肥胖与人类免疫缺陷病毒感染者的脂肪代谢:免疫发病机制与临床意义。

Obesity and Fat Metabolism in Human Immunodeficiency Virus-Infected Individuals: Immunopathogenic Mechanisms and Clinical Implications.

机构信息

National Institute of Allergy and Infectious Diseases, National Institutes of Health, Bethesda, Maryland.

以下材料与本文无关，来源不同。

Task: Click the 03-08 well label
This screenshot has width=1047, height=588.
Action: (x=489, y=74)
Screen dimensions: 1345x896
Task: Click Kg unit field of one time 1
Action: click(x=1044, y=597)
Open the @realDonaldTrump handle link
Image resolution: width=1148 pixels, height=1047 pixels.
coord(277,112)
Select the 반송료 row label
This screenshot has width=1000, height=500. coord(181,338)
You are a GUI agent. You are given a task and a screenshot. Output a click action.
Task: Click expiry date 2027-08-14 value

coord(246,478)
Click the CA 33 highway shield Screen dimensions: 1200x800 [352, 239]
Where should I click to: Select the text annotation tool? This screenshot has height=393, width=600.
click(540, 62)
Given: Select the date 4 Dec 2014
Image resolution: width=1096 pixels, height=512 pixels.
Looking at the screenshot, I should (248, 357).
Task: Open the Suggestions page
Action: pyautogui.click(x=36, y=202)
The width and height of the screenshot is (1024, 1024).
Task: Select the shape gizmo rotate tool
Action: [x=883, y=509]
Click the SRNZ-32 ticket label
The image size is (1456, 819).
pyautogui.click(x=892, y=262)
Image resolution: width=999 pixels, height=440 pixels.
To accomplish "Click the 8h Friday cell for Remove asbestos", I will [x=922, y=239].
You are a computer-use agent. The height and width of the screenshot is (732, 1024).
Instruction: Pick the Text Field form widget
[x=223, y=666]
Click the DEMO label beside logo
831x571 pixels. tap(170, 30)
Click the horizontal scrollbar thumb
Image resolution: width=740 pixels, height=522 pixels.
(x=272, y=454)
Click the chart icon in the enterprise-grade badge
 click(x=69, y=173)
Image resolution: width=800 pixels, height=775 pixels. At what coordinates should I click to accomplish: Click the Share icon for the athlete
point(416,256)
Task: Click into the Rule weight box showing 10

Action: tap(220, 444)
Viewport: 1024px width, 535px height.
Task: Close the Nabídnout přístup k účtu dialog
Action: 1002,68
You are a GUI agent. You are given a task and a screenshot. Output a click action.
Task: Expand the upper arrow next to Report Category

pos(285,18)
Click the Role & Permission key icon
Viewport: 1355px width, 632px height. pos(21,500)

National Institute of Diabetes and Digestive and Kidney Diseases, National Institutes of Health, Bethesda, Maryland.

出版信息

J Infect Dis. 2019 Jul 2;220(3):420-431. doi: 10.1093/infdis/jiz118.

Abstract

Metabolic complications relating to complex effects of viral and immune-mediated mechanisms are now a focus of clinical care among persons living with human immunodeficiency virus (PLHIV), and obesity is emerging as a critical problem. To address knowledge gaps, the US National Institutes of Health sponsored a symposium in May 2018 entitled "Obesity and Fat Metabolism in HIV-infected Individuals." Mechanisms relating to adipose dysfunction and fibrosis, immune function, inflammation, and gastrointestinal integrity were highlighted as contributors to obesity among PLHIV. Fibrotic subcutaneous adipose tissue is metabolically dysfunctional and loses its capacity to expand, leading to fat redistribution, including visceral obesity and ectopic fat accumulation, promoting insulin resistance. Viral proteins, including viral protein R and negative regulatory factor, have effects on adipogenic pathways and cellular metabolism in resident macrophages and T cells. HIV also affects immune cell trafficking into the adipose compartments, with effects on adipogenesis, lipolysis, and ectopic fat accumulation. Key cellular metabolic functions are likely to be affected in PLHIV by gut-derived cytokines and altered microbiota. There are limited strategies to reduce obesity specifically in PLHIV. Enhancing our understanding of critical pathogenic mechanisms will enable the development of novel therapeutics that may normalize adipose tissue function and distribution, reduce inflammation, and improve insulin sensitivity in PLHIV.

摘要

与病毒和免疫介导机制的复杂影响相关的代谢并发症,现已成为人类免疫缺陷病毒(HIV)感染者临床治疗的重点关注领域,肥胖症也成为一个关键问题。为了弥补知识空白,美国国立卫生研究院于 2018 年 5 月主办了一次题为“HIV 感染者的肥胖和脂肪代谢”的专题研讨会。会议强调了与脂肪功能障碍和纤维化、免疫功能、炎症和胃肠道完整性相关的机制,这些机制导致了 HIV 感染者的肥胖。纤维化的皮下脂肪组织代谢功能失调,失去了扩张的能力,导致脂肪重新分布,包括内脏肥胖和异位脂肪堆积,从而促进胰岛素抵抗。病毒蛋白,包括病毒蛋白 R 和负调控因子,对驻留巨噬细胞和 T 细胞中的脂肪生成途径和细胞代谢有影响。HIV 还影响免疫细胞向脂肪组织的迁移,从而影响脂肪生成、脂肪分解和异位脂肪堆积。肠道来源的细胞因子和改变的微生物群可能会影响 HIV 感染者的关键细胞代谢功能。目前针对 HIV 感染者肥胖症的具体治疗方法有限。深入了解关键的发病机制,将有助于开发新的治疗方法,使脂肪组织功能和分布正常化,减轻炎症,并提高 HIV 感染者的胰岛素敏感性。